A prefeitura de Rondonópolis publicou aviso que deve revogar o chamamento público para o credenciamento de leiloeiros. No aviso, o Município informa aos interessados a intenção da administração em promover a revogação e abre prazo de cinco dias úteis para manifestações.
Conforme a prefeitura, a revogação deve ocorrer em razão do dever de autotutela e juízo de conveniência e oportunidade, visando a reestruturação da modelagem dos futuros certames para garantir maior transparência, segurança jurídica e critérios técnicos mais precisos na formação de lotes e distribuição de demandas entre os credenciados.
O processo já havia sido suspenso pela prefeitura, atendendo decisão do Tribunal de Contas do Estado de Mato Grosso (TCE-MT) que determinou a suspensão do credenciamento de leiloeiros, bem como do leilão de imóveis públicos divididos em cinco lotes, incluindo a área onde a gestão municipal anterior pretendia instalar o Centro Político Administrativo (CPA).
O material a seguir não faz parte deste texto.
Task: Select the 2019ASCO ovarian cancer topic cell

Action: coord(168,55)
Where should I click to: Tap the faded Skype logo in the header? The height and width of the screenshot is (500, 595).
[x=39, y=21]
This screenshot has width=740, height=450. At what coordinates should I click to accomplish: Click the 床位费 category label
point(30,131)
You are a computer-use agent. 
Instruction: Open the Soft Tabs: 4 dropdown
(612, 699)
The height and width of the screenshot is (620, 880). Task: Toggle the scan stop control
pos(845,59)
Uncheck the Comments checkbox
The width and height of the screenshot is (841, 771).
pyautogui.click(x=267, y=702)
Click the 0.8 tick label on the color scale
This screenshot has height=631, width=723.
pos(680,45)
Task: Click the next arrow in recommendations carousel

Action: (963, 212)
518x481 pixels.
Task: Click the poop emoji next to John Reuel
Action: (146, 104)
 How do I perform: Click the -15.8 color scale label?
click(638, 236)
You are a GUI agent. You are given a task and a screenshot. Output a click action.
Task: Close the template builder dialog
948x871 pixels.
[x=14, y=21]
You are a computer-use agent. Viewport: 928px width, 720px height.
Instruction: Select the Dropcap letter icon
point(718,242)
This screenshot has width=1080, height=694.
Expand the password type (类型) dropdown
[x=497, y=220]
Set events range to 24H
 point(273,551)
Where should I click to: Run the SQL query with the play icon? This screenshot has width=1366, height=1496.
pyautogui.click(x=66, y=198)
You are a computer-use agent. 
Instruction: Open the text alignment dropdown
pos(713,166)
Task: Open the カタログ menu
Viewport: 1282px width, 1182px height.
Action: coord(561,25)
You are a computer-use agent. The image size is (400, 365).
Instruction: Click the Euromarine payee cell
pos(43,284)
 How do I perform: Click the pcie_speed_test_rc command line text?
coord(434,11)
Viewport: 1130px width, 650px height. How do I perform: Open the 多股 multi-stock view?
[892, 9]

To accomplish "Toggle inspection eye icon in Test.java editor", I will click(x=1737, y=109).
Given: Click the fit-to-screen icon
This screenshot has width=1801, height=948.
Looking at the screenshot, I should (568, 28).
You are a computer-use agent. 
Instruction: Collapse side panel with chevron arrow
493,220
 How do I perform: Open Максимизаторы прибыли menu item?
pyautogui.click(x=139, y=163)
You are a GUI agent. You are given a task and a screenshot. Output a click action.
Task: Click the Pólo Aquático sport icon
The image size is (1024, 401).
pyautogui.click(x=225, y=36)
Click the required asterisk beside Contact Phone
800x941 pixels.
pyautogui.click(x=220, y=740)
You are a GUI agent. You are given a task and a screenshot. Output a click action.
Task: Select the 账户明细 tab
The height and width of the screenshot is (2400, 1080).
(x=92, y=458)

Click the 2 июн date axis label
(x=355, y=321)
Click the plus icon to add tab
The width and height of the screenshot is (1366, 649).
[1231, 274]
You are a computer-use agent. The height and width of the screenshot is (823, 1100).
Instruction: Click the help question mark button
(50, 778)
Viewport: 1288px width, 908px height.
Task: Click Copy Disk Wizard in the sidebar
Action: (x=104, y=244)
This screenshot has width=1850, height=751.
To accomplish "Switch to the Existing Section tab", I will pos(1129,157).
O leilão das áreas seria realizado no dia 18 de maio e continha cinco lotes com imóveis a serem vendidos. Somente a área do CPA estava avaliada em quase R$ 100 milhões.
Na ocasião, o TCE considerou haver indícios de irregularidades no credenciamento dos leiloeiros e descumprimento das obrigações elementares da fase preparatória do leilão, como a violação ao princípio da segregação de funções, uma vez que foi atribuído ao próprio leiloeiro, diretamente interessado na realização da venda e no recebimento da comissão correspondente, a construção das regras que iriam disciplinar o certame.
Após a decisão do Tribunal, a prefeitura reforçou que o processo de alienação dos imóveis foi estruturado com respaldo legal e com foco no interesse público, buscando transformar áreas atualmente sem utilização em investimentos para obras e melhorias importantes para a população.
Ainda assim, o Paço Municipal afirmou que, considerando a relevância e a dimensão do processo, a administração havia determinado a realização de uma auditoria e revisão completa de todas as etapas, garantindo ainda mais segurança, transparência e confiança aos atos públicos.